Entscheidend ist, dass beide Seiten den institutionellen Konflikt nicht unnötig verschärfen. Die Koalition sollte gerichtliche Einwände nicht automatisch als politische Sabotage darstellen. Die Opposition sollte zugleich nicht jede umstrittene Reform sofort als Ende der israelischen Demokratie bezeichnen.
Israel braucht Reformen und Vertrauen
Die abschließende Sitzungswoche zeigt vor allem, wie tief die politischen Lager in Israel voneinander entfernt sind.
Die Koalition sieht sich als gewählte Mehrheit, die nach Jahren der Blockade endlich Reformen umsetzt. Ihre Gegner sehen eine Regierung, die ihre Mehrheit nutzt, um Kontrollinstanzen zu schwächen und einzelnen Gruppen politische Vorteile zu verschaffen.
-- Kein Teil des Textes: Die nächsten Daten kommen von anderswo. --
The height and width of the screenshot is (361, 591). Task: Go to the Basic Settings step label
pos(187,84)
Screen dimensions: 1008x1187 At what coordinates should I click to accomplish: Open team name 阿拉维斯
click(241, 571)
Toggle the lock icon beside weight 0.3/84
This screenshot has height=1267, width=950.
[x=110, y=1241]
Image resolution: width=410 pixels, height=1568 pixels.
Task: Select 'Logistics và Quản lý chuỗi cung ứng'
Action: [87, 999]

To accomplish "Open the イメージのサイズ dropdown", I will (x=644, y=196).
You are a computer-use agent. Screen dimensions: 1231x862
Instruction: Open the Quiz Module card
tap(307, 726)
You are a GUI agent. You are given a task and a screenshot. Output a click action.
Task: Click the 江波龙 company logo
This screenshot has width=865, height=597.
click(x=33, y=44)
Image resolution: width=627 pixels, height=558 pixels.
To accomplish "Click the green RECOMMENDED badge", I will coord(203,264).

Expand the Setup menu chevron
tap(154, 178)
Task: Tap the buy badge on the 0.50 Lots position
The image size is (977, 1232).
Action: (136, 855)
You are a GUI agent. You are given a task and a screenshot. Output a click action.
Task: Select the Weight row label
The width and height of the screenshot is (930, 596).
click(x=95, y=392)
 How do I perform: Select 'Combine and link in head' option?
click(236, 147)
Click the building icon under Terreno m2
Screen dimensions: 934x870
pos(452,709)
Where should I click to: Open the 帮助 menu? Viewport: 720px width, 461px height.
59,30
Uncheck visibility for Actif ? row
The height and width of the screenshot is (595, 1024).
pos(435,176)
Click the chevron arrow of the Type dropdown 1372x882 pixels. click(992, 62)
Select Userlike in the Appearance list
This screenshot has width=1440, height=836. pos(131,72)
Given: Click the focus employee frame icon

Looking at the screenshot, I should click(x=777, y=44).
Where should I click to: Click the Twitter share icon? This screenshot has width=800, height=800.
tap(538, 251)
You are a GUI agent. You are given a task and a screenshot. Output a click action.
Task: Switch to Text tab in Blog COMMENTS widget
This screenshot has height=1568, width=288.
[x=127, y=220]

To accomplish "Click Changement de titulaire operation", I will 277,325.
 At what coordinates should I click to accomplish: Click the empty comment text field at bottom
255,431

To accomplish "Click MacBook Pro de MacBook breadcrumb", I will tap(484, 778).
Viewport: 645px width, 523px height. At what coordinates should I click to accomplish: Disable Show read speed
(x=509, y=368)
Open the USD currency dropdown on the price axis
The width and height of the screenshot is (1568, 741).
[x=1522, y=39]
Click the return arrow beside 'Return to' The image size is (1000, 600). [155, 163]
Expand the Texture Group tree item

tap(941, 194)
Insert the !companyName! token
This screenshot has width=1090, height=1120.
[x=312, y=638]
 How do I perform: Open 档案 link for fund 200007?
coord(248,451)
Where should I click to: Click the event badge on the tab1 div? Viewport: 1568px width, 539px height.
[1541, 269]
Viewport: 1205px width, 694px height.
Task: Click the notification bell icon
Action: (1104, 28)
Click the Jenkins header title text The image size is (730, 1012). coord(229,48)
Die Wahrheit ist differenzierter. Einige Reformziele sind berechtigt. Das Justizsystem, die Medienaufsicht und die Regelung des ultraorthodoxen Militärdienstes benötigen Veränderungen. Der bestehende Zustand ist nicht automatisch ausgewogen oder zukunftsfähig.
Gleichzeitig entscheidet die Art der Umsetzung darüber, ob Reformen dauerhaft akzeptiert werden. Wer grundlegende Regeln im Eilverfahren verändert, riskiert, dass selbst sinnvolle Bestandteile als parteipolitisches Machtprojekt wahrgenommen werden.
Israel benötigt eine handlungsfähige Regierung, eine starke Armee, unabhängige Gerichte, freie Medien und eine gerechtere Verteilung gesellschaftlicher Pflichten. Diese Ziele stehen nicht zwangsläufig gegeneinander.
Die letzte Sitzungswoche hat einige lange blockierte Entscheidungen ermöglicht. Sie hat aber auch gezeigt, dass die nächste Knesset mehr Zeit und politische Bereitschaft brauchen wird, um aus kurzfristigen Mehrheiten langfristig tragfähige Regeln zu machen.